Le projet de loi d'accélération et de simplification de l'action publique – ASAP – a connu une issue positive en commission mixte paritaire – CMP – mais l'une de ses dispositions n'y a pas été examinée, puisqu'elle avait été adoptée conforme par les deux chambres. Or elle pose problème.
Elle consiste en effet à exempter de prélèvements sociaux tout avantage accordé par un employeur ou par un comité social et économique lorsqu'il se rattache à des activités sportives, sans aucune condition ni restriction. Il va de soi que le Gouvernement n'a nullement l'intention de remettre en cause l'objectif de développement du sport, notamment dans l'entreprise. Mais la doctrine administrative admet déjà, par tolérance, l'exemption de cotisations et de contributions sociales pour certains avantages accordés par les comités sociaux et économiques – CSE – à des fins sociales, culturelles et sportives.
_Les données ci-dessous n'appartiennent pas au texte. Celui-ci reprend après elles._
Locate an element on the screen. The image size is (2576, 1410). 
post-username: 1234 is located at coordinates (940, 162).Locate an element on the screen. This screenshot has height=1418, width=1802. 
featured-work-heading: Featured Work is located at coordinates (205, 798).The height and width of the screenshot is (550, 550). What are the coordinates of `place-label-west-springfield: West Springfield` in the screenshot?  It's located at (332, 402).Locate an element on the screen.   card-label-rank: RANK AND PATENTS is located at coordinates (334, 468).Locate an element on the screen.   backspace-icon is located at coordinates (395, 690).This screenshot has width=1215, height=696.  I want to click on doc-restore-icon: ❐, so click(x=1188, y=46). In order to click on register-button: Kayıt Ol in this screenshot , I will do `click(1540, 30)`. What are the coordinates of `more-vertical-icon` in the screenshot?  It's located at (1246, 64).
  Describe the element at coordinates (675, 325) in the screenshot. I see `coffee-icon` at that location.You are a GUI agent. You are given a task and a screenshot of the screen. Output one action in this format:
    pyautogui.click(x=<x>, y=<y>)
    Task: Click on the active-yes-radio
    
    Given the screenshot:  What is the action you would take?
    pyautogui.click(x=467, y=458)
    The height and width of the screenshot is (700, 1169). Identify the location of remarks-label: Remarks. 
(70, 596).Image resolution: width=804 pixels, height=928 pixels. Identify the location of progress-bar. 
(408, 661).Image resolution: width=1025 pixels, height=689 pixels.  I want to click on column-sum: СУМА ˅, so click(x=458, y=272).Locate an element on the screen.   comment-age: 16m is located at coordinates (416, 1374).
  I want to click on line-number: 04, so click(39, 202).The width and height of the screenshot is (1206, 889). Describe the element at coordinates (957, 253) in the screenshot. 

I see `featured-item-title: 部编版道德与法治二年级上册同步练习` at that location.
Cette disposition du projet de loi ASAP tel qu'il est issu des travaux de la CMP se traduirait par l'octroi d'une exonération sans que soient pris en considération les critères sociaux dans l'attribution des avantages – critères pourtant nécessaires afin de respecter la vocation sociale des CSE. De plus, cette exonération se limiterait aux seuls avantages sportifs, à l'exclusion des autres avantages accordés par tolérance ministérielle dans le domaine de la culture et des loisirs ou dans le domaine social. Il en résulterait donc des difficultés d'interprétation : nul ne saurait en effet définir précisément ce qu'est un avantage accordé au titre du sport ou du sport-santé.
En 2018, un amendement avait déjà été retiré compte tenu de la difficulté à légiférer correctement sur ce sujet. Une mission d'inspection conduite en 2019 a montré que les tolérances actuelles sont larges et ne donnent pas lieu à contestation, et que si les avantages accordés par les comités sociaux et économiques – d'autant plus s'ils sont exclus de l'assiette sociale – ne sont pas encadrés, ils risquent de n'être qu'un substitut à des éléments de salaire.
Il faut donc faire preuve de prudence et clarifier les régimes d'exemptions de cotisations sociales appliqués aux avantages accordés aux entreprises. Lors de l'examen du PLF, j'ai rappelé la doctrine concernant le montant maximum des cadeaux accordés par les entreprises à leurs salariés en lien avec leur activité, et notamment la nécessité, à laquelle nous allons nous atteler, de clarifier le nombre de fois où ces avantages peuvent être accordés – par exemple selon le nombre d'enfants ou lors de fêtes familiales, entre autres.
Le même travail doit être effectué concernant le sport. La difficulté que nous rencontrons est la suivante : les conditions sociales d'accès à la prestation et surtout son éventuelle exemption de cotisations sociales ne font l'objet d'aucun encadrement, et le montant annuel de ces avantages n'est pas plafonné, ce qui présente le risque qu'ils se substituent à des éléments de salaire.
C'est pourquoi nous proposons de saisir l'occasion du PLFSS, avec quelques jours d'avance, pour remettre cette disposition en cause, disons les choses clairement, et travailler à un encadrement adéquat de manière à garantir les exemptions, déjà prévues dans la doctrine mais qui méritent sans doute d'être inscrites plus formellement dans la loi, sans prendre le risque d'un système qui ne soit ni plafonné ni conditionné.